Data from: Deep phenotyping in zebrafish reveals genetic and diet-induced adiposity changes that may inform disease risk
Minchin, James E.N. et al. (2018), Data from: Deep phenotyping in zebrafish reveals genetic and diet-induced adiposity changes that may inform disease risk, Dryad, Dataset, https://doi.org/10.5061/dryad.vv34p8h
The regional distribution of adipose tissues is implicated in a wide range of diseases. For example, proportional increases in visceral adipose tissue increase the risk for insulin resistance, diabetes and cardiovascular disease. Zebrafish offer a tractable model system by which to obtain unbiased and quantitative phenotypic information on regional adiposity, and deep phenotyping can explore complex disease-related adiposity traits.
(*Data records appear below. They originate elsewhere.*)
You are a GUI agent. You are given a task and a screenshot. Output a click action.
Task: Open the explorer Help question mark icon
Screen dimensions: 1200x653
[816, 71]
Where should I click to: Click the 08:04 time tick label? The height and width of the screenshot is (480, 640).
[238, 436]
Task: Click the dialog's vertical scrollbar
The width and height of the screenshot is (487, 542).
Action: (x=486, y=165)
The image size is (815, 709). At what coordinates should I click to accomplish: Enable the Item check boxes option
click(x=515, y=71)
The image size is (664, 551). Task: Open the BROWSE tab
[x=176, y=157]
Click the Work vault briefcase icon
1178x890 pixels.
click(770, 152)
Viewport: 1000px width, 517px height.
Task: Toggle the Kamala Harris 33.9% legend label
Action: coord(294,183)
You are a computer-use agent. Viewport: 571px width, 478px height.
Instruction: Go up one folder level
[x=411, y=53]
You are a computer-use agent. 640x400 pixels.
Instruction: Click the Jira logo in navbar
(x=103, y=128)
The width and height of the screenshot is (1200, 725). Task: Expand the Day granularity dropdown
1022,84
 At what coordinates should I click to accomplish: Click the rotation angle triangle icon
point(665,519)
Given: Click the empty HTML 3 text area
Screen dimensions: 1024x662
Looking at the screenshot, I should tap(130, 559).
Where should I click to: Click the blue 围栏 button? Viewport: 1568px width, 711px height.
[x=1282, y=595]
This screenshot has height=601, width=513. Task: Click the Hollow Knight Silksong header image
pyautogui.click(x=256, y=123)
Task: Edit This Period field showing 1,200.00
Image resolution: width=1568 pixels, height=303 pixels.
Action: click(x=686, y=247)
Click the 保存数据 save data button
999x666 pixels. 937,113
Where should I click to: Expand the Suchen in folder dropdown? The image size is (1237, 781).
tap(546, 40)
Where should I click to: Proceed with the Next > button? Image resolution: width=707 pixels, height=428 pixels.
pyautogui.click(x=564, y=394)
To facilitate deep phenotyping of zebrafish adiposity traits, we used pairwise correlations between 67 adiposity traits to generate stage-specific adiposity profiles that describe changing adiposity patterns and relationships during growth. Linear discriminant analysis classified individual fish according to adiposity profile with 87.5% accuracy. Deep phenotyping of eight previously uncharacterized zebrafish mutants identified neuropilin 2b as a novel gene that alters adipose distribution. When we applied deep phenotyping to identify changes in adiposity during diet manipulations, zebrafish that underwent food restriction and re-feeding had widespread adiposity changes when compared to continuously-fed, equivalently-sized control animals. In particular, internal adipose tissues (e.g., visceral adipose) exhibited a reduced capacity to replenish lipid following food restriction. Together, these results in zebrafish establish a new deep phenotyping technique as an unbiased and quantitative method to help uncover new relationships between genotype, diet and adiposity.